RECORDS SUPPLIED:

┌────────

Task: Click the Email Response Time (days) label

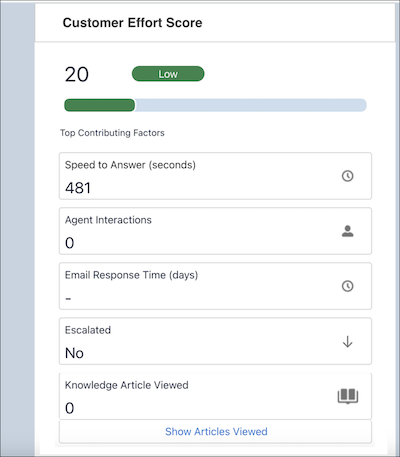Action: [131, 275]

└────────
┌────────

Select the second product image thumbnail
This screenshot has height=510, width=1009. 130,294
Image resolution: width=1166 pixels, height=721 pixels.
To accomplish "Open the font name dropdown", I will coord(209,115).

└────────
┌────────

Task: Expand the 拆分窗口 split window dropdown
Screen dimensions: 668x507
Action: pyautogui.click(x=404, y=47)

└────────

List the lines of the records where "dropdown" occurs.

To accomplish "Open the font name dropdown", I will coord(209,115).
Task: Expand the 拆分窗口 split window dropdown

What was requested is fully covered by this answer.